North Korean artillery shells provided to Russia in support of Moscow’s war in Ukraine appear to be “poor” in quality, failing to hit targets and exploding at the wrong time, a report citing a Ukrainian military official showed Tuesday.
The report came amid growing concerns over deepening military cooperation between North Korea and Russia, which has expanded from arms transactions to the deployment of troops confirmed by multiple nations and the North Atlantic Treaty Organization.
“Ukraine’s Kharkiv Group of Forces Spokesperson Colonel Yevhenii Romanov stated 60 percent of the 122 millimeter and 152 millimeter artillery ammunition that Russian forces are firing in the Kharkiv direction is from North Korea,” the U.S.-based Institute for the Study of War said in a daily report published on Sunday.
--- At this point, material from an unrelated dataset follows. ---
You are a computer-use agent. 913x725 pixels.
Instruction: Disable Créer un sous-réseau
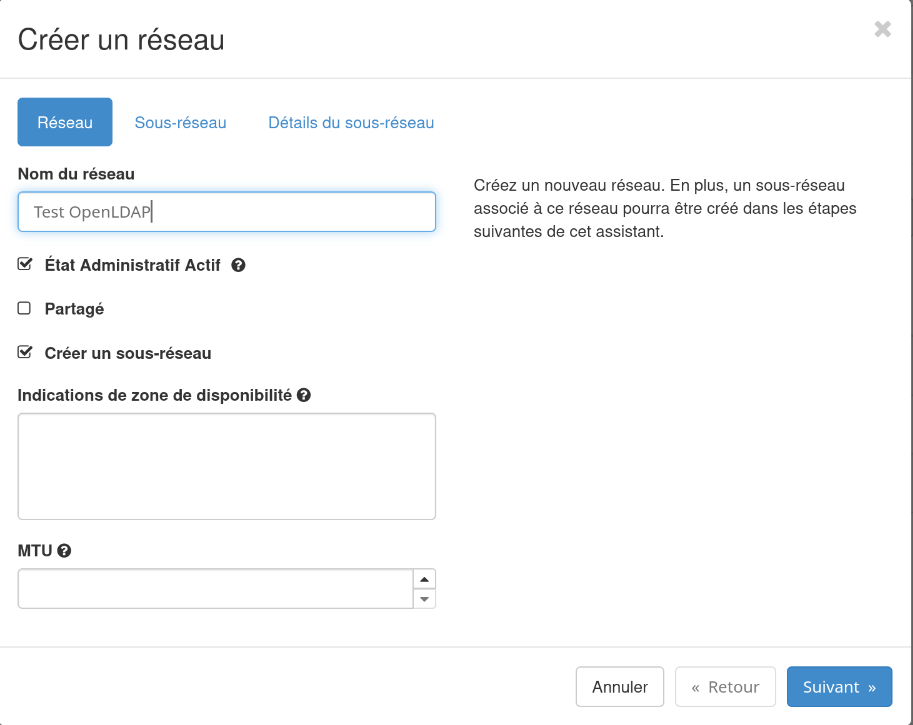[x=24, y=352]
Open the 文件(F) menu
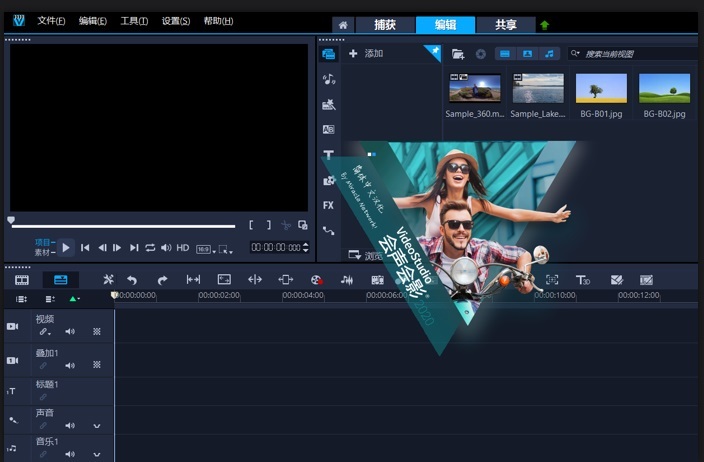Viewport: 704px width, 462px height. pos(51,21)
“Romanov stated that the North Korean shells are poor quality and do not hit their targets or explode at the right time,” it added.
South Korean experts raised the possibility of the North sending obsolete shells
that have been stored for as long as decades.
“North Korea has stockpiled a large amount of artillery shells for war,” Rep. Yu Yong-weon of the ruling People Power Party said. “The quality issue may have arisen as the North provided shells that date back to the 1970s.”
The South’s defense ministry earlier estimated the North to have shipped some 20,000 containers to Russia as of September, which is enough to carry around 9.4 million 152 mm artillery shells when fully stocked.
The defense ministry also said the North appears to be operating some 200 munitions factories at “full capacity” to produce weapons for Russia.